-- LIST OF TASKS --
1. Answer these questions from the Vertex AI Feature Store page:
(a) How does the page define a feature store?
(b) Which prerequisite is listed first?
(c) Which method does the overview name for searching features?
2. Carry on writing the Vertex AI Feature Store page from its last line, in the same style.

-- TEXT SECTION --
-.-.-

# 07 - Vertex AI > Features - Feature Store

This is a demonstration of [Vertex AI Feature Store](https://cloud.google.com/vertex-ai/docs/featurestore/overview). A feature store is a central repository for organizing, storing, and retrieving features.  This is a fully managed service that scales the underlying compute and storage resources.  The feature store becomes a central location for serving features for training and prediction with low-latency. It stores feature values at points-in-time:

-  Point-in-time lookups for retrieving features for model training. Retrieve feature values prior to a prediction to prevent data leakage.
-  Manage training-serving skew

**Prerequisites:**

-  01 - BigQuery - Table Data Source
-  Any of 02-05 That Deploy A Model To An Endpoint
   -  Used to demonstrate online predictions with feature store serving features

**Overview:**

-  Create a Feature Store
-  Define an entity type
-  Define features for and entity type
   -  For this demonstration I use metadata from a BigQuery table to define features
      -  project.table.INFORMATION_SCHEMA.COLUMN_FIELD_PATHS
-  Search Features
   -  Using FeaturestoreServiceClient.search_features()

-.-.-

-- DATA EXTRACT --
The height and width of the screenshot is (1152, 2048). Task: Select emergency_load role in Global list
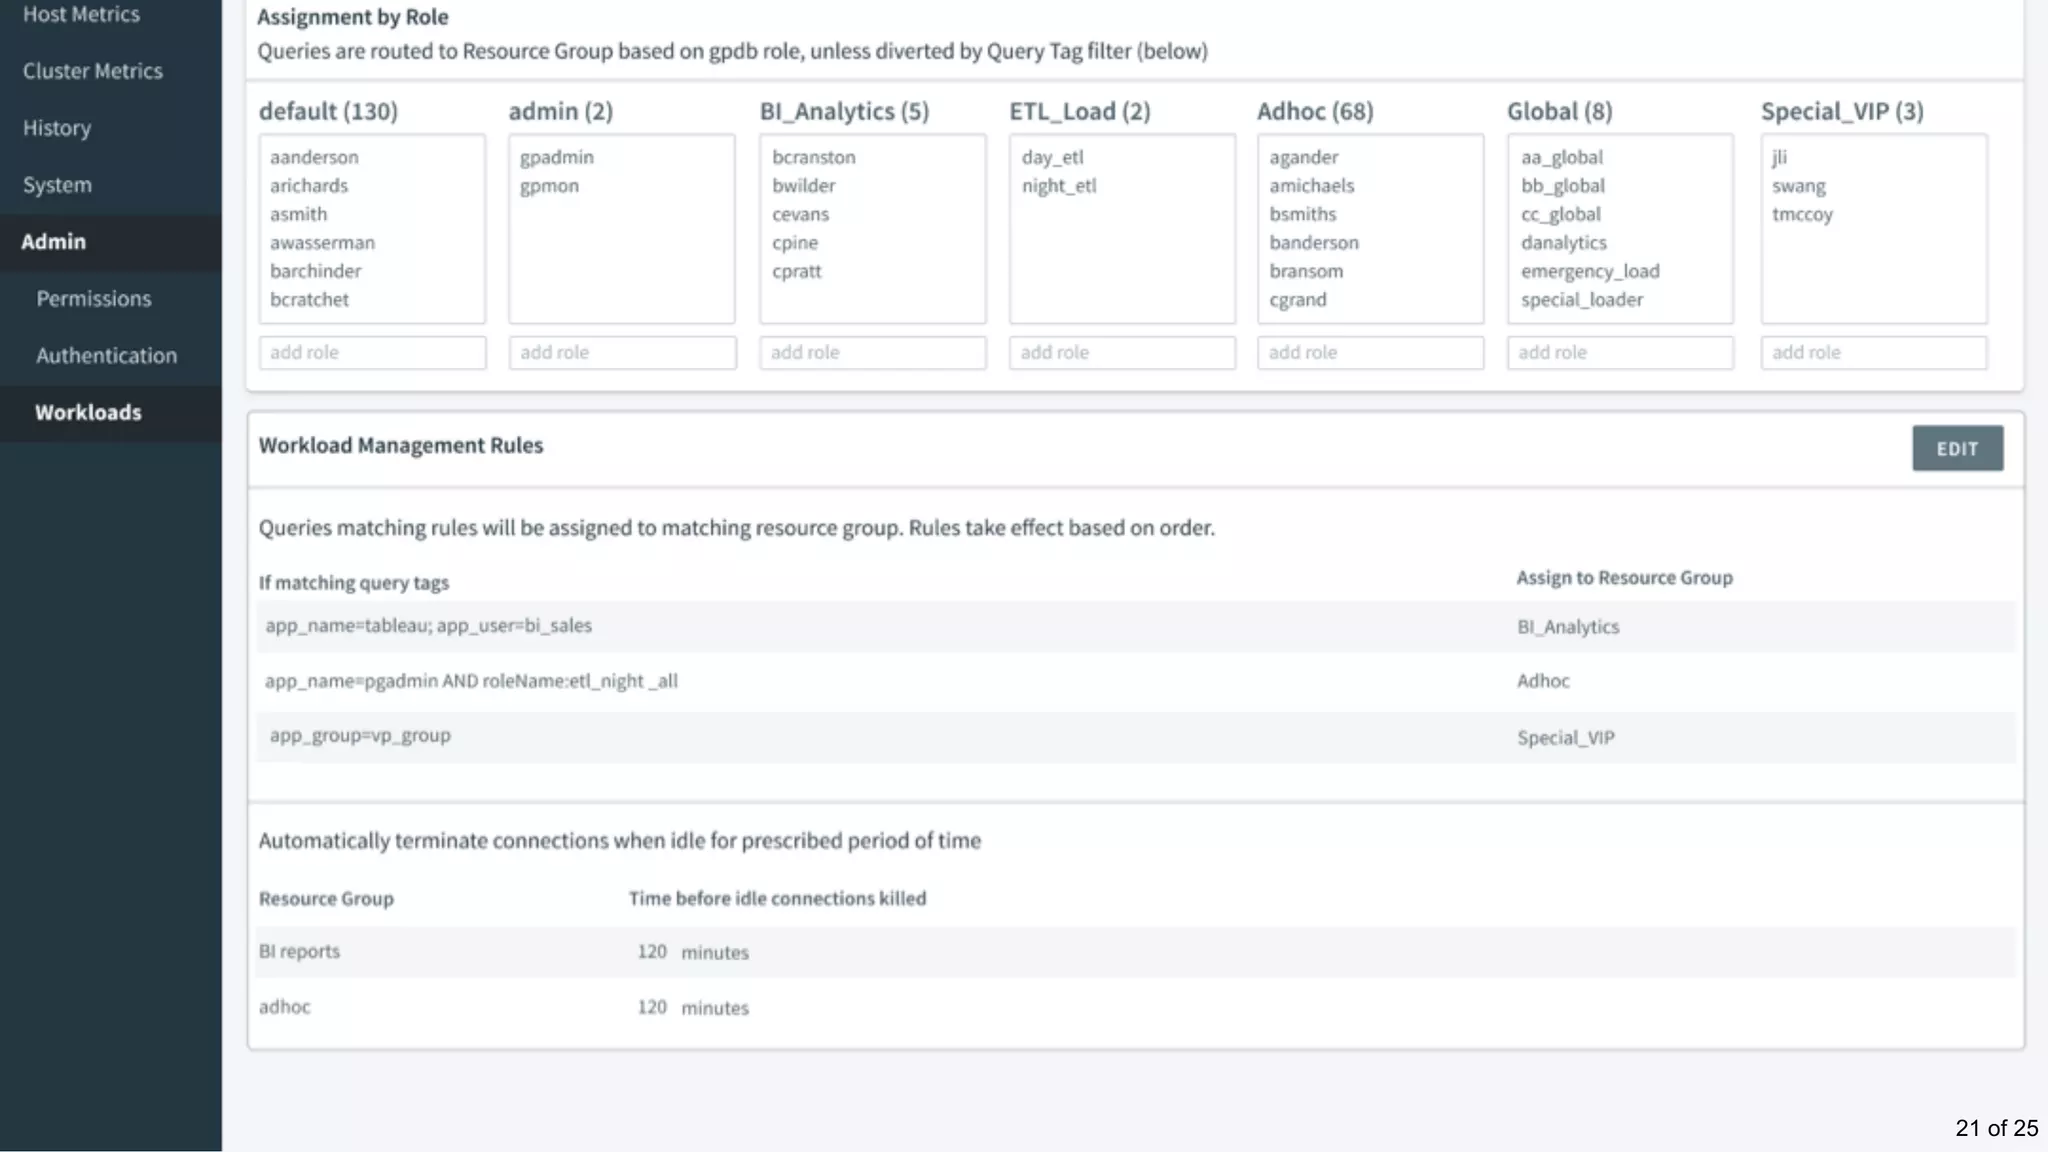(1590, 272)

-.-.-

-- RESPONSES TO THE TASKS --
1.
(a) A central repository for organizing, storing, and retrieving features.
(b) 01 - BigQuery - Table Data Source.
(c) FeaturestoreServiceClient.search_features().

2.
-  Import feature values
   -  Using a BigQuery table as the source data
-  Serve feature values
   -  For one entity_Id
   -  For multiple entity_id values
   -  Batch Feature request
-  Use online feature serving as input to online prediction with Vertex AI Endpoint

**Resources:**

-  [Python Client for Vertex AI](https://googleapis.dev/python/aiplatform/latest/aiplatform.html)
   -  Currently using the [v1beta1 services](https://googleapis.dev/python/aiplatform/latest/aiplatform_v1beta1/services.html)
-  [Feature Store Overview](https://cloud.google.com/vertex-ai/docs/featurestore/overview)
-  [Data Model and Concepts](https://cloud.google.com/vertex-ai/docs/featurestore/concepts)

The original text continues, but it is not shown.